Applied for a staff SWE role at Perplexity, made it through the phone screen and then got an async coding assessment before the onsite. Here's what it looked like.
The OA was on their own platform, not HackerRank or Codesolver. Two problems, 90 minutes total.
Problem 1 was a graph traversal problem. Nothing exotic. BFS/DFS on a DAG, find the shortest path under certain constraints. Medium on LeetCode by most definitions. Took me maybe 25 minutes.
Problem 2 was trickier. String parsing + a simulation of a state machine. The tricky part wasn't the algorithm, it was reading the problem carefully. The edge cases were buried in the problem statement. I got the happy path fast but spent the rest of my time on edge cases, which I think is kind of the point.
No AI/ML-specific algorithms in the OA. No gradient descent, no embedding math. It was straightforward algorithmic coding. I'd say if you can solve LC mediums consistently in 30-35 mins you're fine. The hard problems aren't in the OA, they're in the onsite coding round.

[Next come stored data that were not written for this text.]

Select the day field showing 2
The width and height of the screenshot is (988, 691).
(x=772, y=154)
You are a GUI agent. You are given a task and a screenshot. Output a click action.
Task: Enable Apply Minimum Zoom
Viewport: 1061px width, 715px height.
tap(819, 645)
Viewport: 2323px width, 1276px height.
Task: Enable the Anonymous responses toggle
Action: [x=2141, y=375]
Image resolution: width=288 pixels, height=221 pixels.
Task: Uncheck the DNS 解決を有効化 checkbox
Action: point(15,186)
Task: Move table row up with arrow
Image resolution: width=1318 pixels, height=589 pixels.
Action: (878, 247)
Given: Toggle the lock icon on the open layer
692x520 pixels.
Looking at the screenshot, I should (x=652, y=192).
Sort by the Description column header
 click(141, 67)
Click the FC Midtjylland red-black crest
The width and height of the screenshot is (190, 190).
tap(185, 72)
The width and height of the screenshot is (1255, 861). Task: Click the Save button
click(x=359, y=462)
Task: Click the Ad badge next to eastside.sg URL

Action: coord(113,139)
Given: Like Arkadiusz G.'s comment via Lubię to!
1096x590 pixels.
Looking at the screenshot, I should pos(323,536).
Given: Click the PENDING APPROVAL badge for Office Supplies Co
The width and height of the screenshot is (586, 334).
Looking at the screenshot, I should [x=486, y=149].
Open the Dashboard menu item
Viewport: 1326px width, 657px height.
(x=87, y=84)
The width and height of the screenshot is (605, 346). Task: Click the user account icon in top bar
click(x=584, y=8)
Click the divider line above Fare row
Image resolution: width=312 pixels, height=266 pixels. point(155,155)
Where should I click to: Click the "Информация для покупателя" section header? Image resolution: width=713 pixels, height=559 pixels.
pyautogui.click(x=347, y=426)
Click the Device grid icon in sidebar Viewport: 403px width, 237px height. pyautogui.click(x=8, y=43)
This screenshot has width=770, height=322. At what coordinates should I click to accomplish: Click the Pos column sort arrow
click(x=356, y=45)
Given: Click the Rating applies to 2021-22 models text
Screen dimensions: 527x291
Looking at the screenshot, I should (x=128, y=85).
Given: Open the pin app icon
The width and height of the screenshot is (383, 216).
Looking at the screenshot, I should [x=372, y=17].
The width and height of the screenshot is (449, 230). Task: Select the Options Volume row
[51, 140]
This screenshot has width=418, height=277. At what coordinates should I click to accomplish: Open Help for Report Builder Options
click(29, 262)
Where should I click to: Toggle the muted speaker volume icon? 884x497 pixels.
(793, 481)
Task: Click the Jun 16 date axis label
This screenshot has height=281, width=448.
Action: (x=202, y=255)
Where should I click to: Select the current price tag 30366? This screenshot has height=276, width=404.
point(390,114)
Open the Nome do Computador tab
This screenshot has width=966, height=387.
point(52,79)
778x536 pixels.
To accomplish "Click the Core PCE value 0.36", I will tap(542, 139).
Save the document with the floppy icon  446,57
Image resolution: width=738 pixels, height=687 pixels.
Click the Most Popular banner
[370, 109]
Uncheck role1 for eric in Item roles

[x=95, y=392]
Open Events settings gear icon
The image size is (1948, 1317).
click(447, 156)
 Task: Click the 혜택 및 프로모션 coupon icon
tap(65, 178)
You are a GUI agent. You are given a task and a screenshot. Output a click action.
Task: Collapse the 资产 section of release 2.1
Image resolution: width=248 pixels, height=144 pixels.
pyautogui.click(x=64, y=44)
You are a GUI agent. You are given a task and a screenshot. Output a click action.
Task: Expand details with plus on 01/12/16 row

Onsite coding was 45 minutes, one problem, engineer on the call. I got a problem that was sort of a mini-system design crossed with coding: implement a simplified version of a cache with LRU eviction plus TTL expiry. Classic but they extended it. After I coded the baseline they asked me to modify it so reads also reset the TTL. Then: what if you need to serialize this cache to disk. They never actually asked me to write the serialization code, just talked through it. Felt like the coding round was testing how I think about extensions, not just "write the solution."
TL;DR: OA is straightforward LC medium, onsite coding is more conversational and iterative. Focus on clarity of thought and talking through tradeoffs, not just grinding out the answer.